In a 17 December statement, the university said that Chancellor J. Michael Bishop asked Kessler in June to hand in his resignation by the end of the year. With no resignation forthcoming, Bishop formally dismissed him on 13 December. "The reasons for Dr. Kessler's dismissal ... cannot be discussed, as they represent personnel matters that are held confidential in compliance with University policy and state law," the statement read. As ScienceNOW went to press, the university had not made Bishop or other university leaders available for media interviews.
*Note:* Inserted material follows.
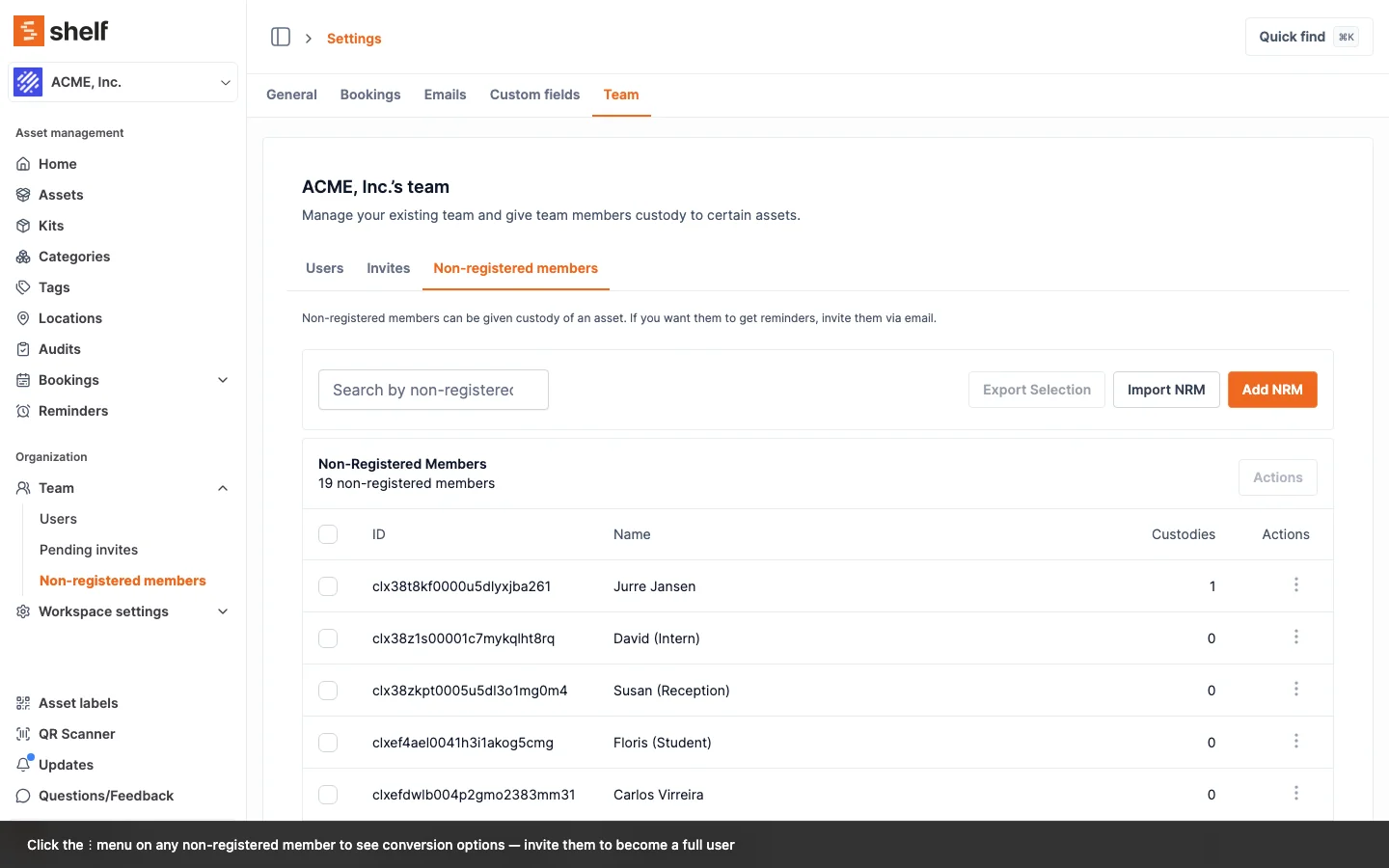Open the ACME, Inc. workspace dropdown

123,82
Kessler and UCSF had a long-running disagreement involving the amount of discretionary money available to him as dean for research and educational initiatives, faculty recruitment, renovations, and other uses. Kessler says there turned out to be far less money flowing into the dean's office than he was led to believe when UCSF recruited him away from his previous post as dean of Yale School of Medicine. At that time, Kessler says, UCSF gave him documents showing a gross income of $46.4 million for the most recent fiscal year (2001-2002), resulting in a $9.9 million surplus for the dean's coffers after expenditures. Kessler says this level of funding--which the university projected would continue in future years--was an important factor in his decision to move to UCSF. "With an income of $46 million, you could do the things you needed to do."
But when Kessler asked Jed Shivers, then vice dean for administration, finance, and clinical programs, to conduct a review in late 2004, the numbers didn't match--even for fiscal years that had already come to a close. For 2001-2002, for example, Shivers's analysis showed income of just $28.3 million and a deficit of $7.8 million, which would deplete the dean's account within a few years. Kessler says he was baffled. "For the same closed year, how can you have two different revenue numbers?"
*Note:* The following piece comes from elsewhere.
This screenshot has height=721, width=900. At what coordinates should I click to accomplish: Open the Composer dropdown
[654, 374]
The answer to that question is devilishly hard to pin down. Shivers, now associate dean of finance and administration at Albert Einstein College of Medicine of Yeshiva University in New York City, says his financial team at UCSF was never able to square the numbers Kessler was originally given: "To this day, we can't figure out how that data he received could be reconciled to the books of the university." Yet according to statements issued by UCSF, the university auditor completed a report in June that found no financial irregularities; neither did two additional reviews, one by a group of senior financial officers and another by an outside accounting firm.
In 2005, just as Kessler was beginning to delve into the dean's office finances, an anonymous letter surfaced, accusing him of lavish and irresponsible spending. (Auditors later concluded that the allegations were unfounded.) In its 17 December statement, UCSF "categorically denies" that Kessler "was dismissed in retaliation for his allegations about financial irregularities in the UCSF School of Medicine."
Prior to his post at Yale, Kessler was commissioner of the Food and Drug Administration from 1990 to 1997, where he spearheaded a major investigation into the tobacco industry and instituted limits on tobacco advertising directed at children. He plans to retain his post as professor of pediatrics/epidemiology and biostatistics at UCSF. The university has named Samuel Hawgood, chair of the department of pediatrics and physician in chief of UCSF Children's Hospital, as interim dean of the medical school.